I spent over an hour the other day typing up a bunch of quotes I’d highlighted from this book. I’ll save your eyes and just give a sample here:

“Against this all to common culter of insane self-assertion, the expressions “as far as I can tell” and “as far as I know” and “to my knowledge” signal a vigilant awareness concerning our own limitations. I’d like to see this self-criticism more frequently displayed by pundits, politicians, and professional religious figures who confuse their gut feelings for integrity and a changed mind for weakness. What the pundits call wishy-washiness, the Bible calls repentance.” (page 16)

“Complaining about Harry Potter or getting worked up over The Golden Compass or pitting ticket sales of the Narnia films against Brokeback Mountain is a much less complicated call than that whole business about loving neighbors, to say nothing about loving enemies.” (page 56)

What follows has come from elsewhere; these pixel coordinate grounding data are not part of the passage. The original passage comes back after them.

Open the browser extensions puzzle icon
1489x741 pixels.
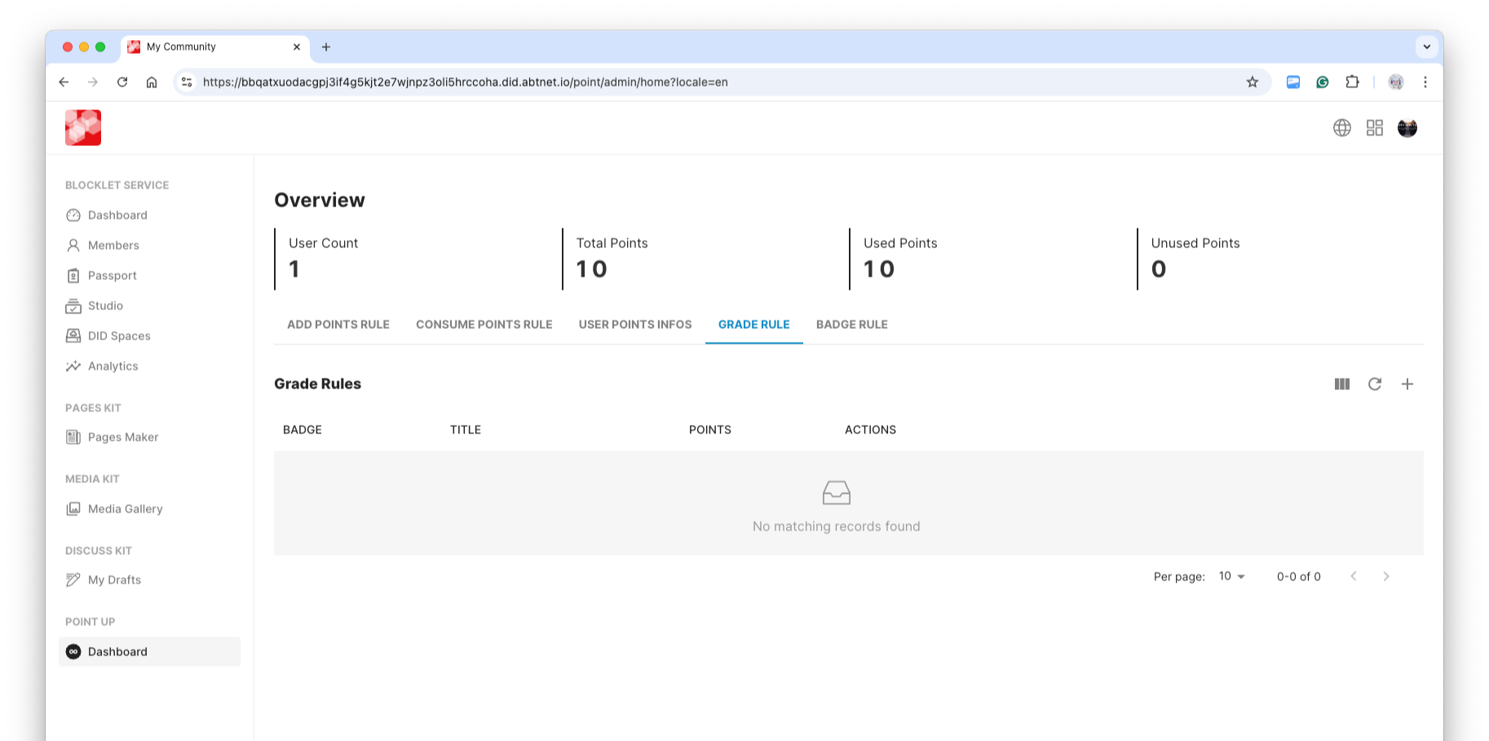pos(1352,82)
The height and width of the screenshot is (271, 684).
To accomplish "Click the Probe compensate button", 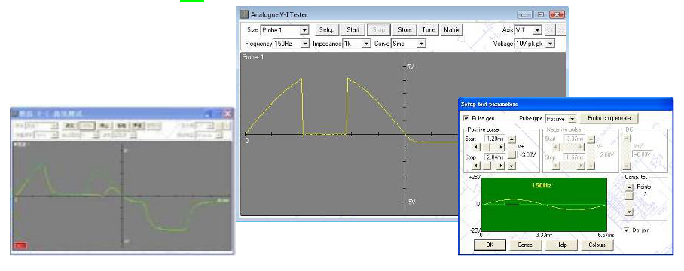I will pos(609,118).
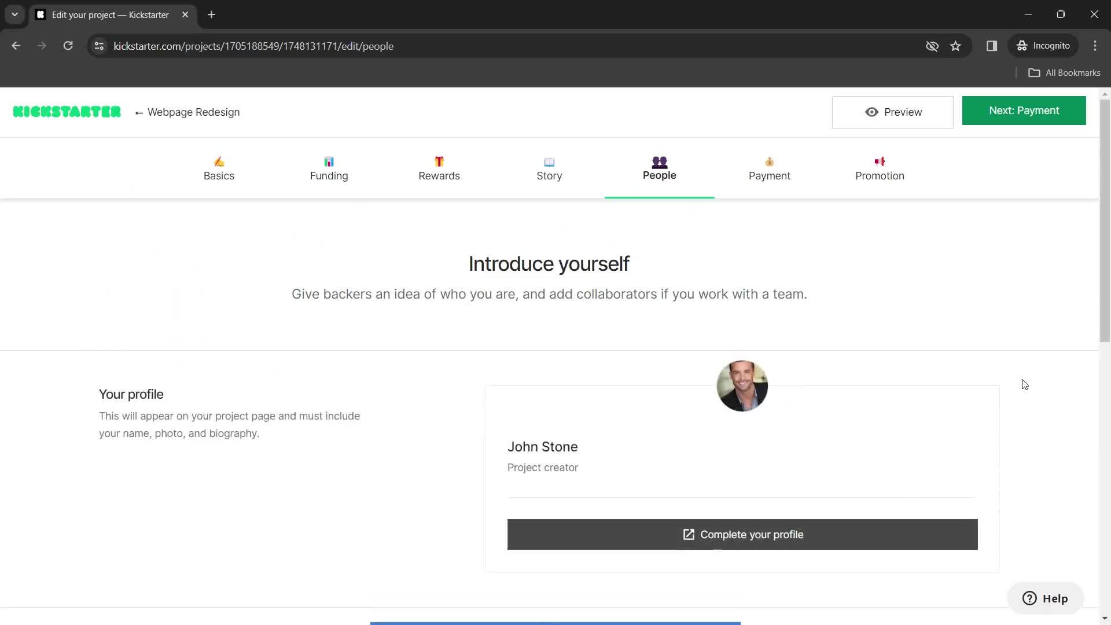Click the Basics tab icon
The image size is (1111, 625).
tap(219, 162)
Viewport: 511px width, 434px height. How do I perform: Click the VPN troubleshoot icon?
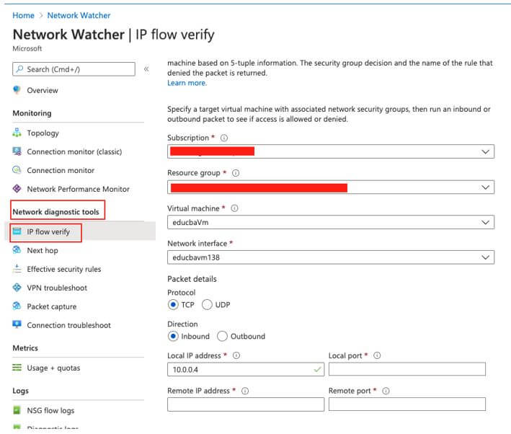point(17,288)
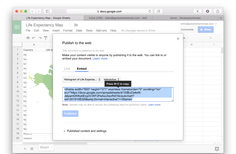Select the Paint format roller icon
The width and height of the screenshot is (236, 154).
(x=46, y=38)
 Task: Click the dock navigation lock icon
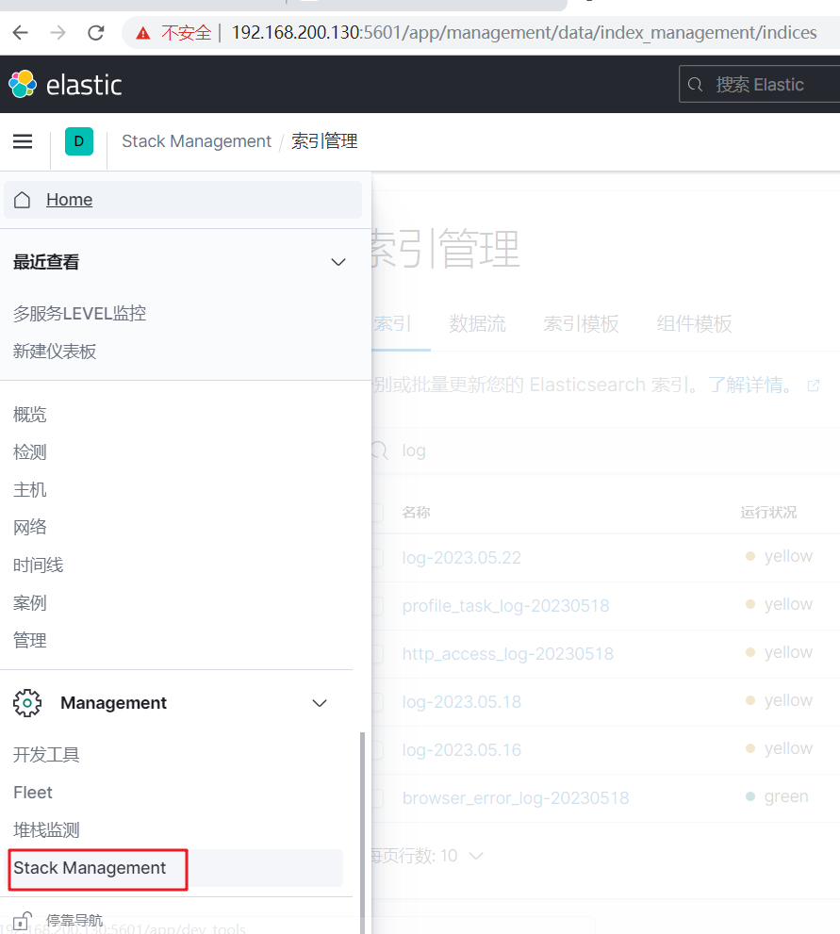point(24,921)
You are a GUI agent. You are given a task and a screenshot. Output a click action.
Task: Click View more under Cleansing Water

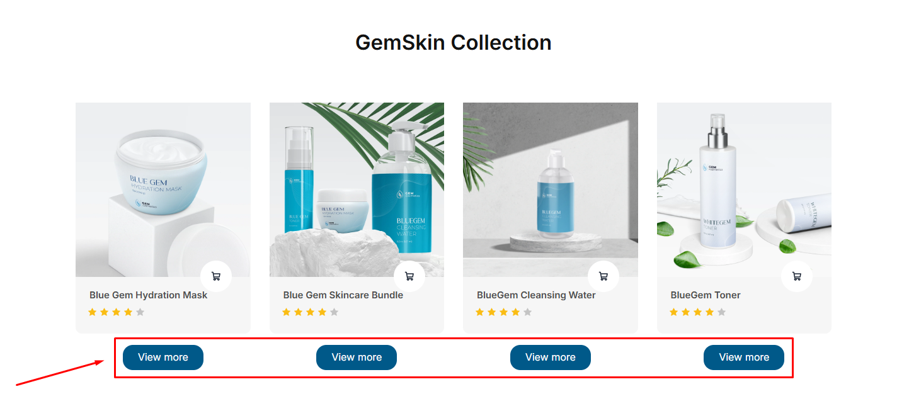pos(551,358)
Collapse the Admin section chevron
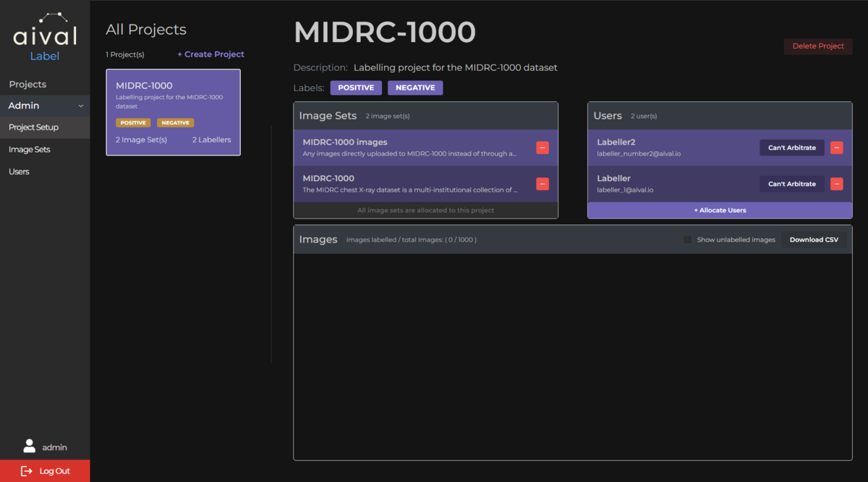 click(x=82, y=105)
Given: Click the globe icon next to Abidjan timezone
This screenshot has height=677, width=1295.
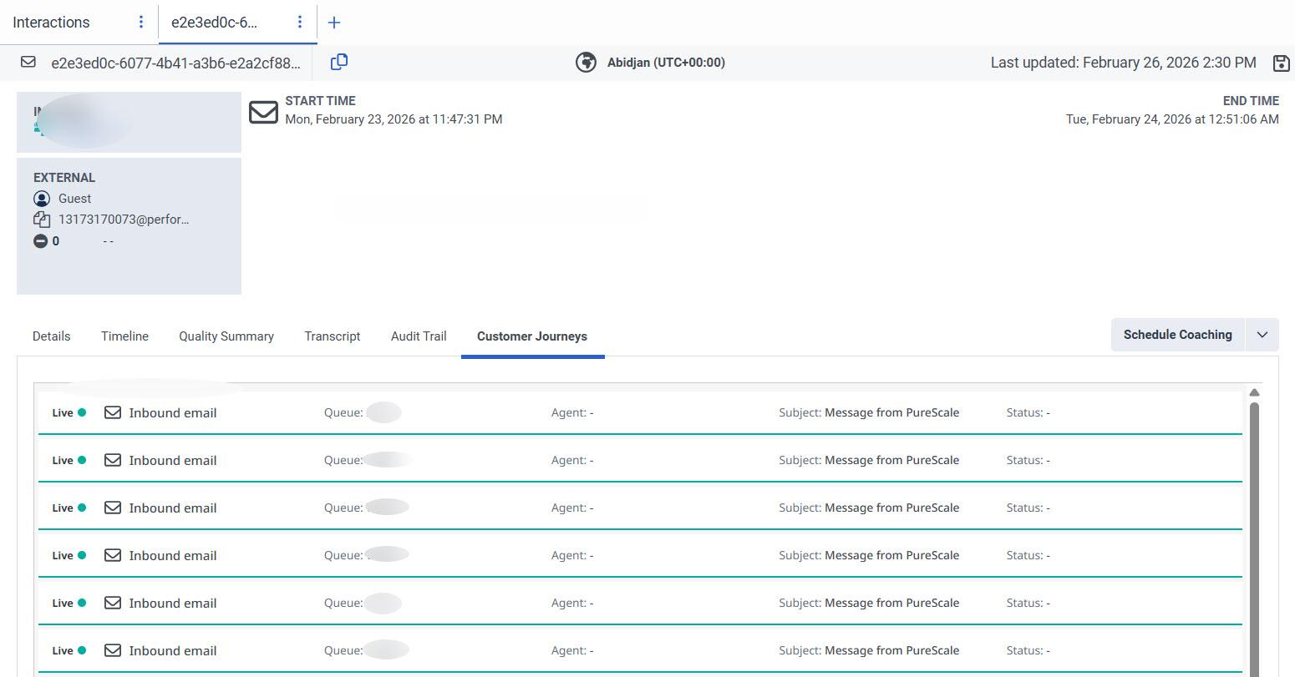Looking at the screenshot, I should 585,62.
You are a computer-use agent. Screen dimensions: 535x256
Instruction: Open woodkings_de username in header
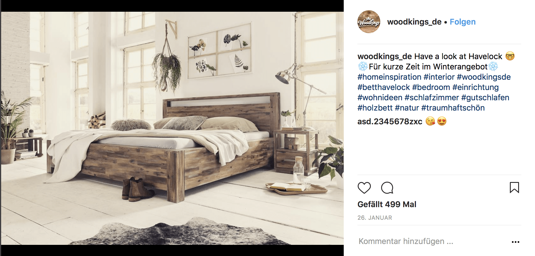coord(414,22)
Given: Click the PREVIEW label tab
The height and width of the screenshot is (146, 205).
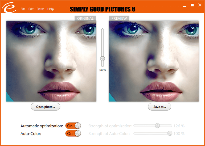Looking at the screenshot, I should coord(119,18).
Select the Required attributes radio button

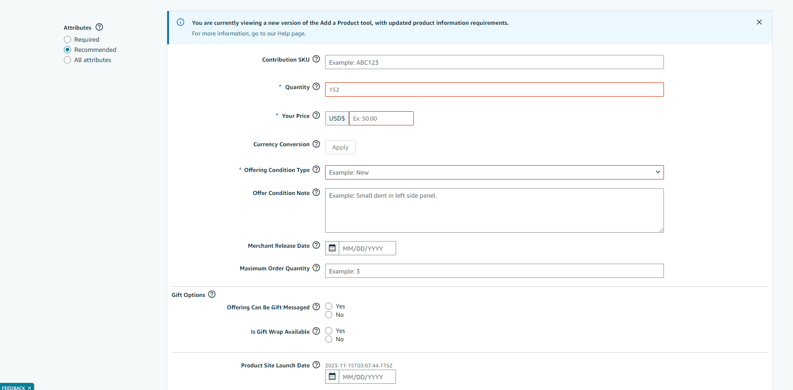(x=67, y=39)
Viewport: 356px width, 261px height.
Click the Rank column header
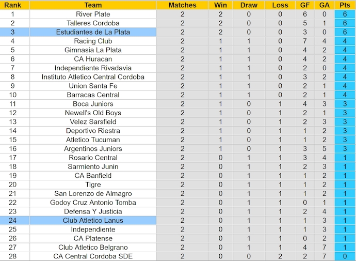[x=12, y=5]
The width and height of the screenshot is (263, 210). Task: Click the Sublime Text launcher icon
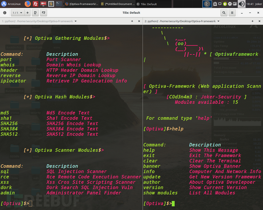point(51,4)
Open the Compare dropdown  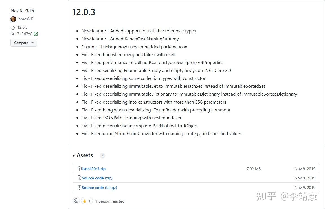tap(24, 43)
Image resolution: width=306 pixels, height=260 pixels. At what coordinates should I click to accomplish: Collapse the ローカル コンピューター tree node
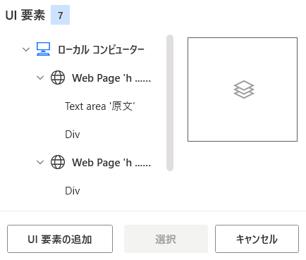point(26,49)
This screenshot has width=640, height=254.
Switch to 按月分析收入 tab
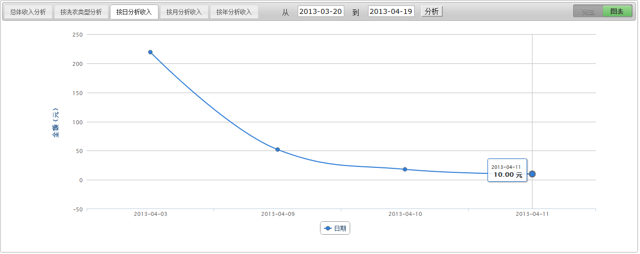pos(184,12)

“Films like Big, Patch Adams, and Hope Floats are interesting enough, but if such sentimental fare is what mostly constitutes our media diet, our affections might slowly become–here this!–merely theoretical, sentimentality preying on our nervous systems from one day to the next. We get to the point that we save our strongest emotions for people who don’t exist, Or in the case of sports figures, celebrity politicians, and radio talk show hosts, we get most worked up and alive (if you can call it being alive) by way of people we don’t know and who in all likelihood don’t want to know us. The living, breathing people next door or in the next cubicle or in the same house who might benefit from our showing love to them emotionally get left behind.” (page 72)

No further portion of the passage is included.